### Directions
State how many lines in the listing contain the string "this", and add nothing to that number.

** The records follows **

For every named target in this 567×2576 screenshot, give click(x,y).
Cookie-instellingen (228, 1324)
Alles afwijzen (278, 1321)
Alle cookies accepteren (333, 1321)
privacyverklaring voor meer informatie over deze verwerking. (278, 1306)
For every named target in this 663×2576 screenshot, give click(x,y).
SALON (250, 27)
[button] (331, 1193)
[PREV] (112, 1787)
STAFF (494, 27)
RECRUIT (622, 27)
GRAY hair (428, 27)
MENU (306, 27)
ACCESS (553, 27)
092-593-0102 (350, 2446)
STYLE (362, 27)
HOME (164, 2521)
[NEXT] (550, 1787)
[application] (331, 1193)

** End of The records **
** The records follows **

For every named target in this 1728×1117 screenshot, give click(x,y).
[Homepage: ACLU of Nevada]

** End of The records **
** The records follows **

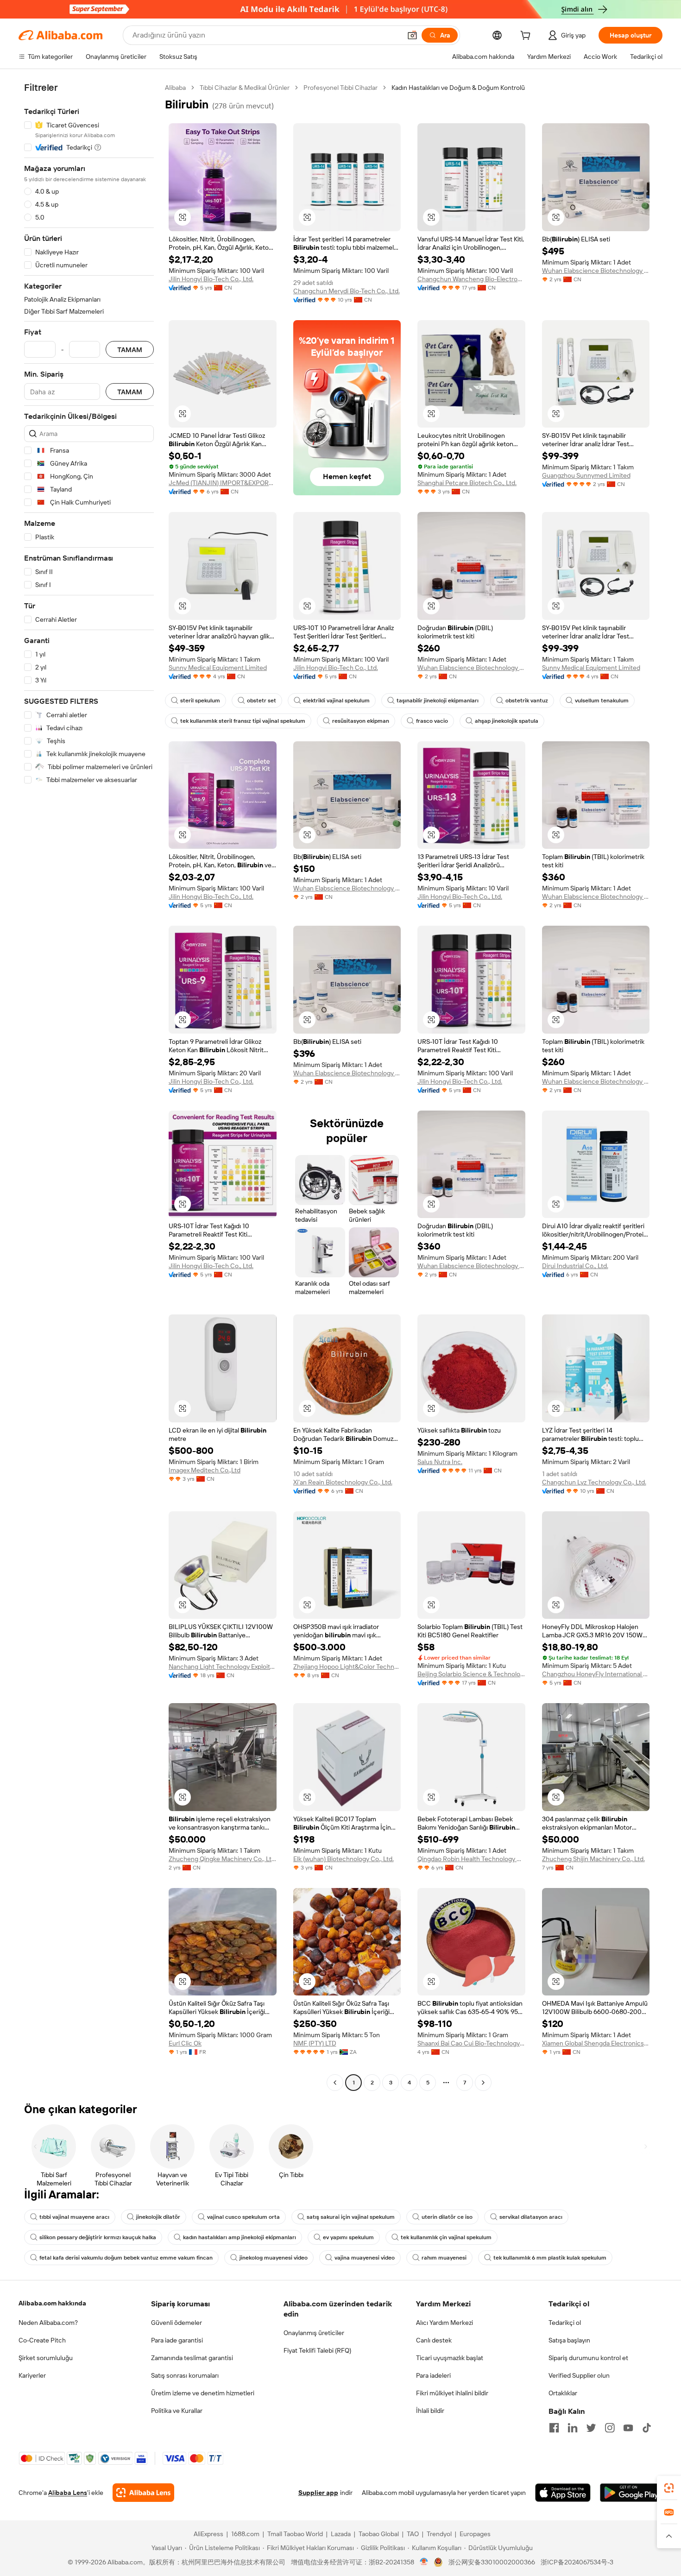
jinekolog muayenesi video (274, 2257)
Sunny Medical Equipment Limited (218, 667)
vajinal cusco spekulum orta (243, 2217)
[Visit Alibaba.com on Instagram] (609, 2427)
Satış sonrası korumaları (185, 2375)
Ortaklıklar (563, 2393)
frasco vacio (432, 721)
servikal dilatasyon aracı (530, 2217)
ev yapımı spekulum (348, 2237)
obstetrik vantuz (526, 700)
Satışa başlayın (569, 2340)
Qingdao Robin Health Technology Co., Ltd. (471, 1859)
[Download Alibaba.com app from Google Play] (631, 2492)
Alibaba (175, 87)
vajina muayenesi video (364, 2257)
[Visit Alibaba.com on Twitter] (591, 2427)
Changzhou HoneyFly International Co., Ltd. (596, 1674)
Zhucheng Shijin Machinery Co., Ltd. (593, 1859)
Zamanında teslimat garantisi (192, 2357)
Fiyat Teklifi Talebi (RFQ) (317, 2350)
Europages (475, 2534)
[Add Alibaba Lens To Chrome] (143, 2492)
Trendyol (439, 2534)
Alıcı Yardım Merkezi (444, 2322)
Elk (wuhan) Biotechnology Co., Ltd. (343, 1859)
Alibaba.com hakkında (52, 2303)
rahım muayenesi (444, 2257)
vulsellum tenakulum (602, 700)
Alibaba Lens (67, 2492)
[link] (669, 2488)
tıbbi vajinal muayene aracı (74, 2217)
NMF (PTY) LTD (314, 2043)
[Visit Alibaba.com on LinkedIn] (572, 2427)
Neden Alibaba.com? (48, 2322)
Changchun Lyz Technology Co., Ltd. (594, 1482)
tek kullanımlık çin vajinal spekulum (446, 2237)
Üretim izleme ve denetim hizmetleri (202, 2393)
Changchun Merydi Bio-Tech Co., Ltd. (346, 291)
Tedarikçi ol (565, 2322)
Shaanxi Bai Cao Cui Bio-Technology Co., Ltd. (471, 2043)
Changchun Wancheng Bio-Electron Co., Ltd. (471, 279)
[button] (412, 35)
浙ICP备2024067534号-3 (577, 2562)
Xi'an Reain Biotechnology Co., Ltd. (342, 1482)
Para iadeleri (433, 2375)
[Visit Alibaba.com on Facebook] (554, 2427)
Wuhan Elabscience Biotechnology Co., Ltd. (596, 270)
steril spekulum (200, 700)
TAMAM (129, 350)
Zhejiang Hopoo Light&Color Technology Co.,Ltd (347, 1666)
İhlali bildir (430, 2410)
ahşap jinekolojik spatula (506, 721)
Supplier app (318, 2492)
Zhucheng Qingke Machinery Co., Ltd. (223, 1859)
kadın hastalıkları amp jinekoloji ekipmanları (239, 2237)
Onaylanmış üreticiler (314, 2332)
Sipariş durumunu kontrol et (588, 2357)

** End of The records **

### Response to the task
3